Points de vue

Le peuple suisse décide d'interdire la construction de minarets

Par Jean-François Mayer*

Rédigé par Jean-François Mayer | Lundi 30 Novembre 2009 à 00:48

Par 57,5 % de « oui » (1 534 054 voix), avec un taux de participation de 53,4 % des électeurs inscrits, l'initiative populaire interdisant la construction de nouveaux minarets en Suisse a été acceptée. Jean-François Mayer, directeur de l'institut Religioscope, propose une analyse de ces résultats et une mise en perspective.



Le résultat est une surprise pour presque tout le monde, à commencer par les rédacteurs du site Religioscope : alors que les sondages les plus récents prévoyaient un rejet de l'initiative par 53 % de « non », tout en reconnaissant une incertitude en raison de la progression des partisans de l'initiative au cours des dernières semaines (voir l'analyse en allemand de l'Institut GFS, personne ne s'attendait à une victoire aussi massive de l'initiative.

Religioscope n'a pas pour habitude de commenter des résultats à chaud. Mais puisque notre site se trouve en Suisse et que l'Institut Religioscope a publié sur le sujet un livre, Les Minarets de la Discorde, il nous a semblé utile de proposer une analyse sans plus attendre, afin de répondre à quelques-unes des questions que peuvent se poser nos lecteurs en Suisse et dans le monde sur cette actualité qui peut sembler très insolite, tout en étant révélatrice de questions qui vont bien plus loin que les frontières de la Suisse. Mais commençons par rappeler ce qu'est une initiative populaire et l'origine de celle sur les minarets.

L'initiative populaire contre la construction de minarets

Demain, le Parlement suisse surmonté d'un minaret ? C'est en tout cas l'avenir que prédisaient des partisans de l'initiative avec ce montage photographique, si celle-ci ne passait pas ! (photo : Flickr)
Particularité de la démocratie semi-directe en Suisse, l'initiative populaire doit être distinguée du référendum : en Suisse, un référendum populaire peut être lancé à l'échelon fédéral (donc celui du pays tout entier) contre une loi ou un traité adopté par le Parlement fédéral (il faut pour cela réunir au moins 50 000 signatures vérifiées de citoyens). Il existe également un référendum obligatoire en cas de révision constitutionnelle : le gouvernement est tenu de soumettre cette révision au peuple.

L'initiative populaire est de nature différente : un groupe qui parvient à réunir dans un délai de 18 mois 100 000 signatures de citoyens appuyant la proposition peut imposer un vote en vue d'une révision constitutionnelle, sans avoir besoin pour cela de l'appui du Parlement. L'initiative est soumise à la votation populaire avec ou sans contre-projet du gouvernement.

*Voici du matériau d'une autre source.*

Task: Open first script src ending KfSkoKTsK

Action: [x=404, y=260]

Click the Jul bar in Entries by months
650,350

Pour être acceptée, une initiative populaire doit recueillir non seulement les votes de la majorité du peuple mais aussi de la majorité des cantons, c'est-à-dire des États fédérés au sein de la Confédération helvétique.

Dans le cas qui nous intéresse ici, l'initiative contre la construction de minarets avait été lancée à la suite de quelques controverses autour de projets de minarets symboliques sur des salles de prière musulmanes dans des villes suisses. Les auteurs de l'initiative avaient recueilli quelque 115 000 signatures, déposées à la Chancellerie fédérale en juillet 2008. Le texte – adopté donc aujourd'hui en votation populaire – ajoute à l'article 72 de la Constitution fédérale un alinéa 3 déclarant : « La construction de minarets est interdite. »

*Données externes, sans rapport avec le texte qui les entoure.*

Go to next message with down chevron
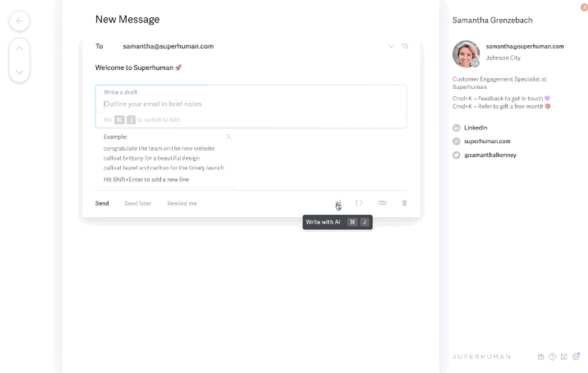 click(x=19, y=72)
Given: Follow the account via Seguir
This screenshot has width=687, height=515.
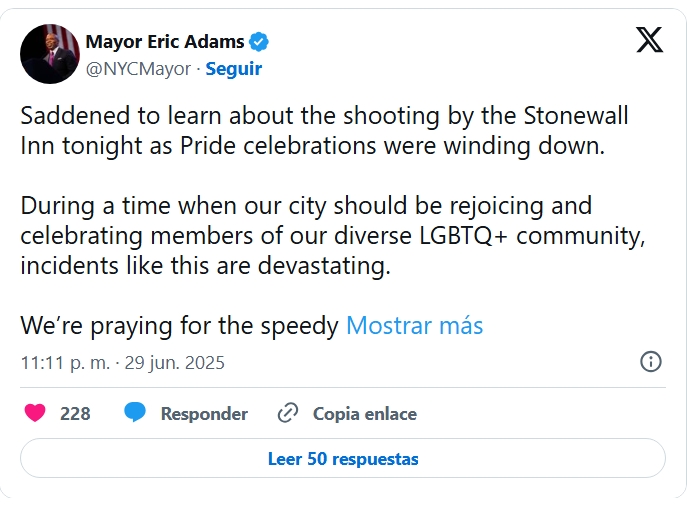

Cette initiative était principalement soutenue par des politiciens de l'Union démocratique du centre (UDC), parti de droite qui est aujourd'hui le plus important de la Suisse en nombre de députés, et de l'Union démocratique fédérale (UDF), petit mais actif parti politique évangélique conservateur (auquel Religioscope avait consacré une étude avant les élections fédérales de 2007).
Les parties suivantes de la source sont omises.